- Born: St. Louis, Missouri
- Allegiance: United States of America
- Branch: United States Marine Corps
- Service years: 2001–05
- Rank: Corporal
- Conflicts: Fallujah during the Iraq War
- Awards: Silver Star
- Other work: marksmanship instructor

= Ethan Place =

American soldier

John Ethan Place is an American serviceman who served in the United States Marine Corps as a sniper. In Fallujah, which the US Army bombarded, the then-twenty-year-old sniper killed 32 people (insurgents) in thirteen days, from April 11 to April 24, 2004. He received the Silver Star, the military's third highest award.

==Early life==
Ethan Place grew up in Lake St. Louis, Missouri and graduated from Wentzville Holt High School in 2001. He played varsity quarterback for three years in high school. He entertained some offers to play college football, but he was not sure he was ready to attend college. Ethan chose instead to enlist in the Marine Corps.

==Military service==
Ethan enlisted in the Marine Corps and shipped out to boot camp less than a month after the September 11 attacks of 2001. He was convinced by a corporal to try to get into sniper school, where he was among twelve in a class of 24 that passed.

During the First Battle of Fallujah, Place amassed 32 confirmed kills from April 11 to April 24, 2004. On April 26 he left the cover of his defensive position to carry wounded Marines to safety, and killing five insurgents. His leaders thought enough of his actions that Place was nominated for a Bronze Star Medal. When leadership reviewed the Summary of Action that detailed his actions, they decided to elevate his honour to a Silver Star.

==Post-military career==
After completing his military service, Place returned home to the St. Louis area and enrolled at Lindenwood University in 2006, with the goal of becoming a history teacher and football coach. While studying at Lindenwood, he began working as an assistant football coach under Chris Shields at Wentzville Holt High School. Place graduated from Lindenwood in 2010. In 2011, Place moved to Joplin, Missouri when Shields accepted the head coaching position at Joplin High School. Place served as an offensive coordinator and also taught American History at Joplin.

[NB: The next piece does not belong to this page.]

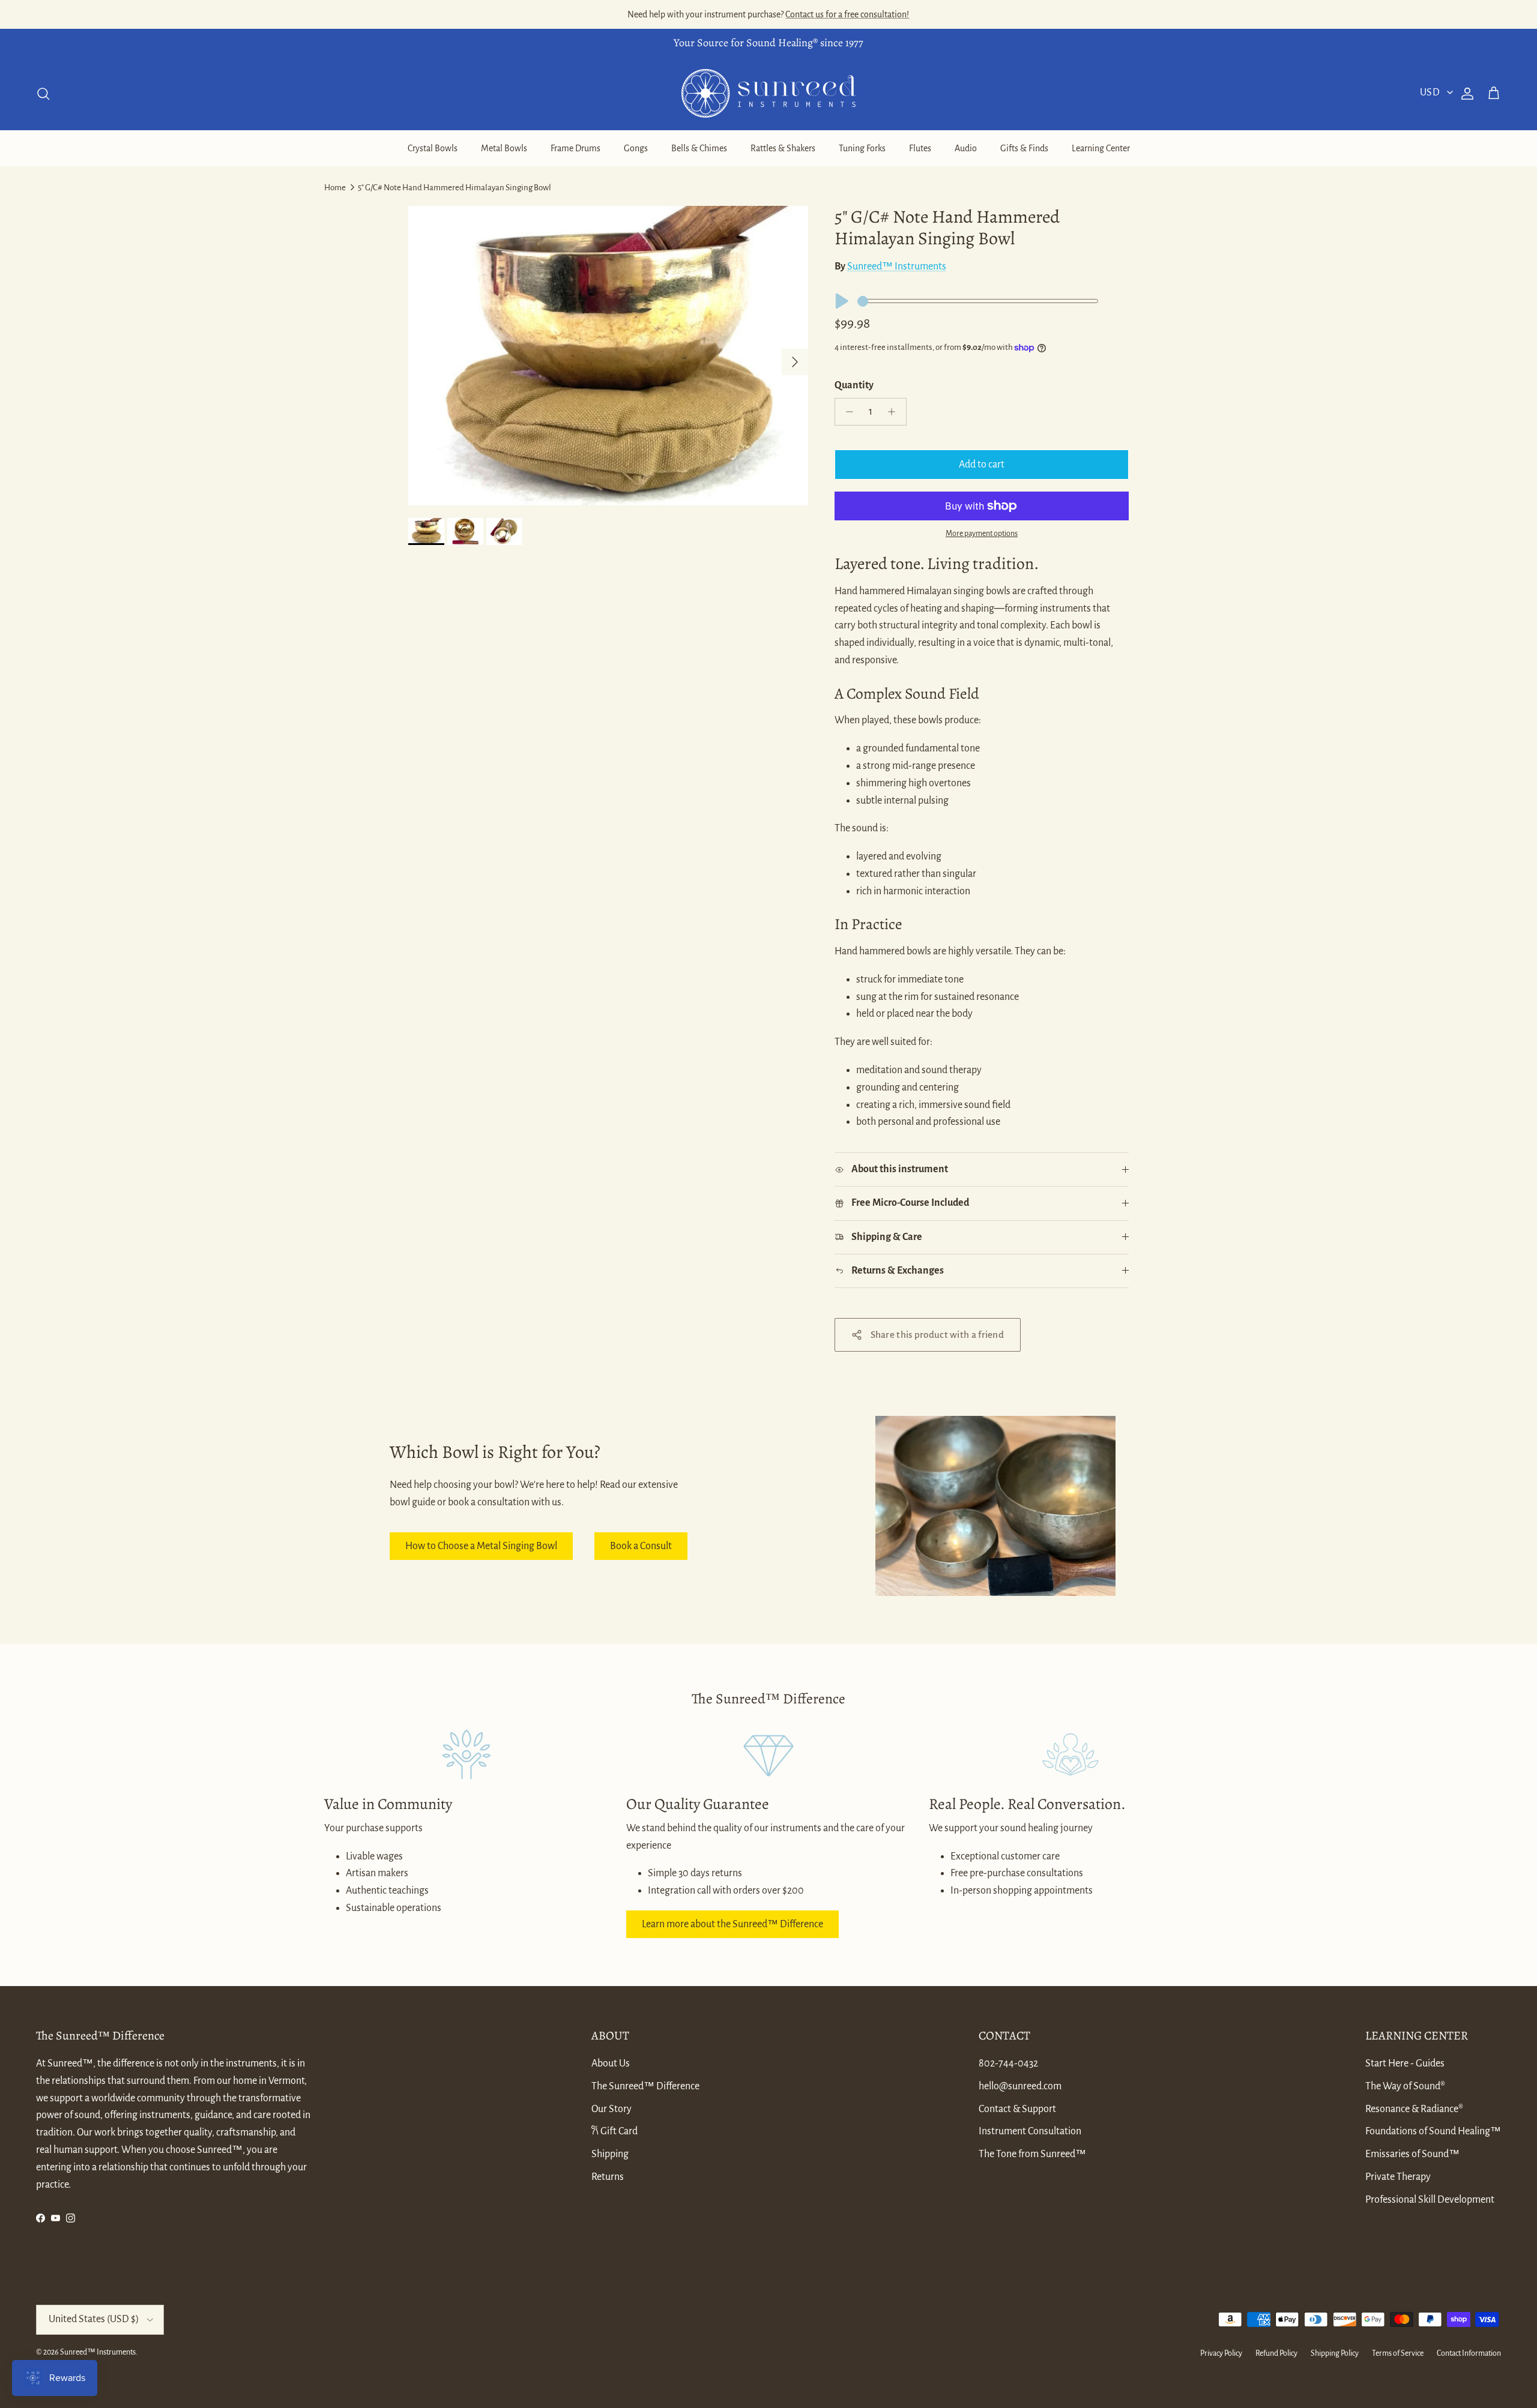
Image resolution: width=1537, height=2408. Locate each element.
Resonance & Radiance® (1414, 2109)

In 2015, Place returned to Wentzville to become head football coach at Holt High School. Place led the Indians to an 8–2 record in 2020, capped off by the team's first playoff win in eight years. In the day immediately following that first playoff win, the remainder of the 2020 season was canceled due to the COVID-19 pandemic.

Ethan has led the Holt Indians to their first state championship game after going 13–0, the Indians first ever undefeated season.